[What you need to do] Return every entry exactly, except for any pictures.
***
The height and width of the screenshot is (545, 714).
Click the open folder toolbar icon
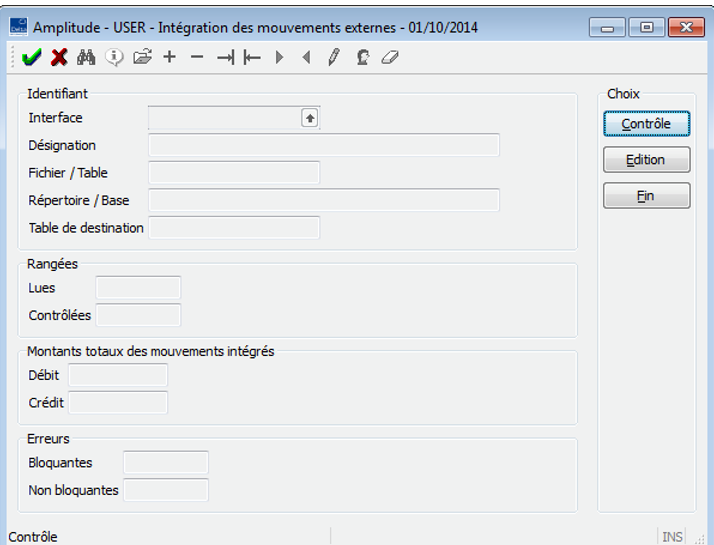[142, 58]
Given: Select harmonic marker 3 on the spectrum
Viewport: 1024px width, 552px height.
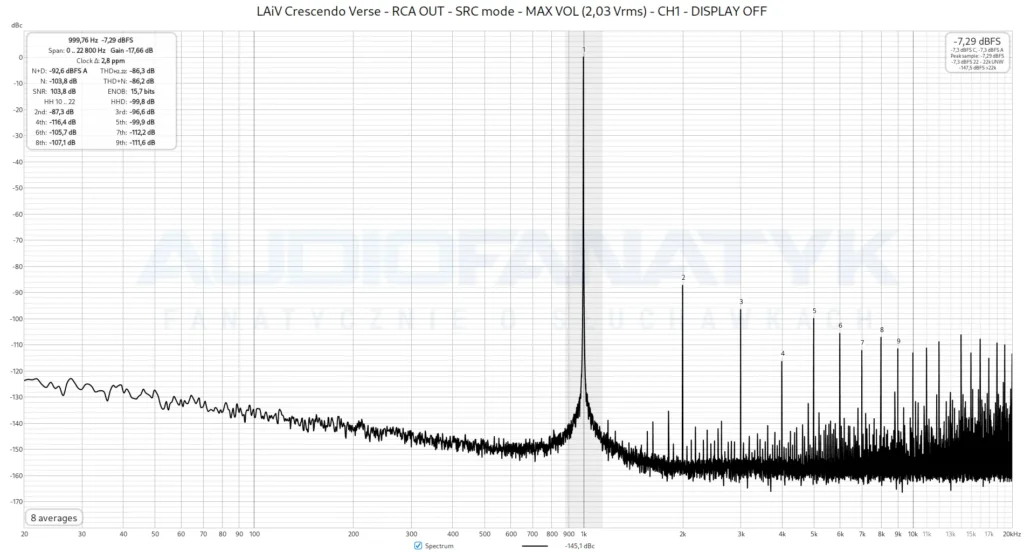Looking at the screenshot, I should pos(741,302).
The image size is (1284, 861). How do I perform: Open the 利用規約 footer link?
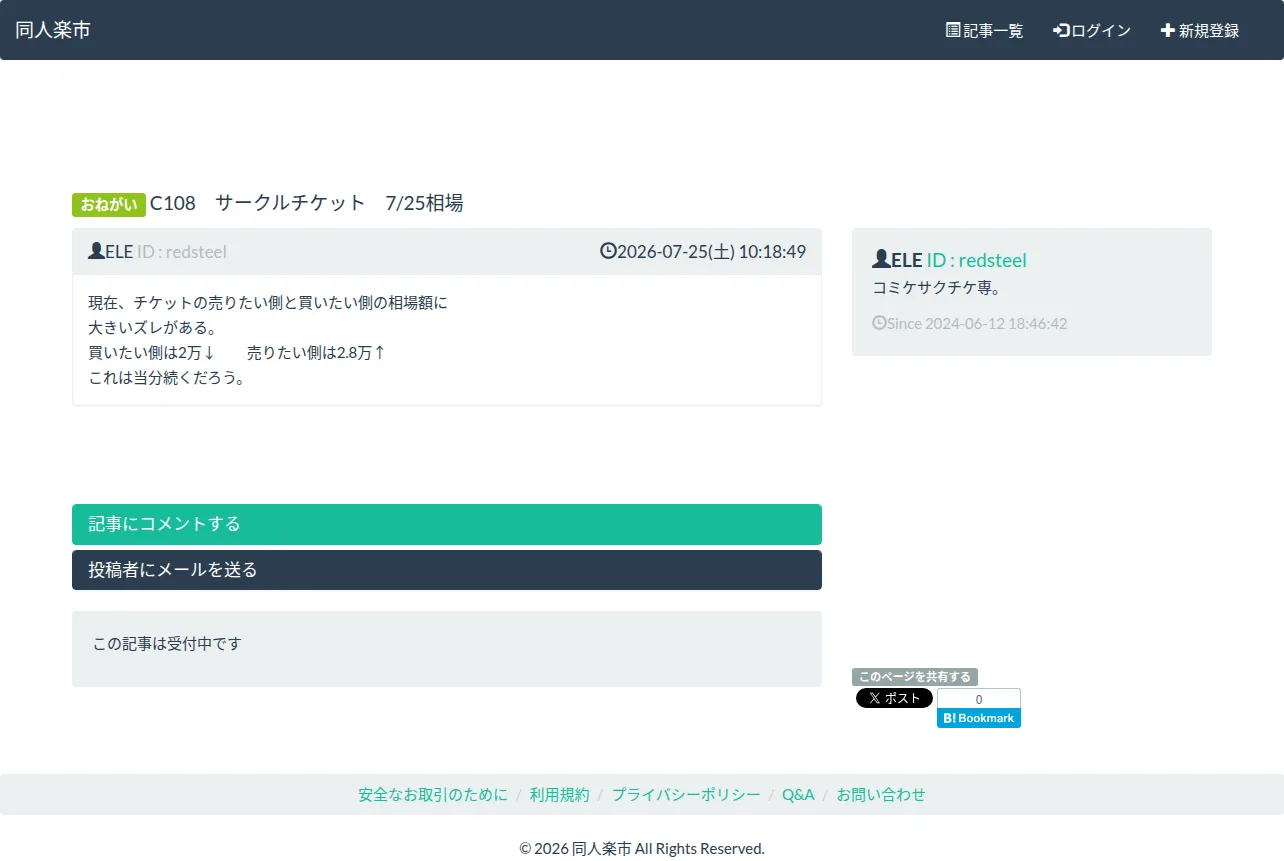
***
[Solution to the exercise]
The height and width of the screenshot is (545, 714).
Click the open folder toolbar icon
[142, 58]
Given: Select harmonic marker 3 on the spectrum
Viewport: 1024px width, 552px height.
Looking at the screenshot, I should pos(741,302).
The image size is (1284, 861). How do I perform: Open the 利用規約 footer link?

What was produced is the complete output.